4. Critical thinking
No matter the subject, the writers of ICAS specifically design the questions to assess students’ higher-order thinking, including critical thinking. Having worked with international curriculum and assessment expert Dr Karin Hess, the ICAS Assessments item writers for each subject use her Cognitive Rigour Matrix models to ensure each assessment tests a wide a range of higher-order thinking skills.
5. Problem-solving
Accessing students’ higher-order thinking has a flow-on effect into solving problems, as they’re using this critical thinking to analyse a scenario presented in a question and making an informed decision about it. This applies not only to the ICAS questions themselves, but also to how students approach navigating their way through the series of questions.
6. Resilience
Many students who participate in ICAS do so because they’re high-achievers who want to stretch their academic potential. Some of them may place pressure on themselves to succeed, so the act of participating in ICAS, and developing strategies to work through the lead-up to exam day and the exam itself, allows them to build up their resilience in a safe environment. What’s more, understanding that they’ve learned valuable self-management and strategic skills in the process, regardless of the outcome, is also the type of resilience that will serve them well in the competitive world of work.
7. Adaptability
Students can study, practise sample questions and even order past papers to prepare for ICAS. But they also need to allow for the possibility of unexpected questions and curveballs in the actual exam. They need to be able to quickly identify the unforeseen, mobilise the knowledge they do have and adapt their approach accordingly.
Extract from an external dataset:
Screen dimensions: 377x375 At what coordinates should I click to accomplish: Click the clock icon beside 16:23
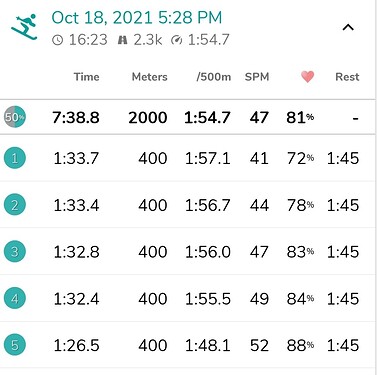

This sets them up for being adaptable and agile within unexpected situations and circumstances in a workplace.
8. Leadership
Consider a leader in any environment. They’re individuals who are willing to put their hand up and take on something extra. They do this not to tick a box but because they see genuine value in constantly striving for improvement. When stepping up to participate in ICAS, students demonstrate an aptitude for being the type of person who could become a leader in the future.
Conclusion
Winning merit awards and medals is a significant aspect of ICAS, because it allows high-achieving students to shine as they hit important academic goals and celebrates top-performers.
But ICAS also produces incredibly well-rounded students that have had the chance to grow and shape their increasingly important soft skills and possibly become leaders of the future. And that is an even more compelling reason for your students to get involved.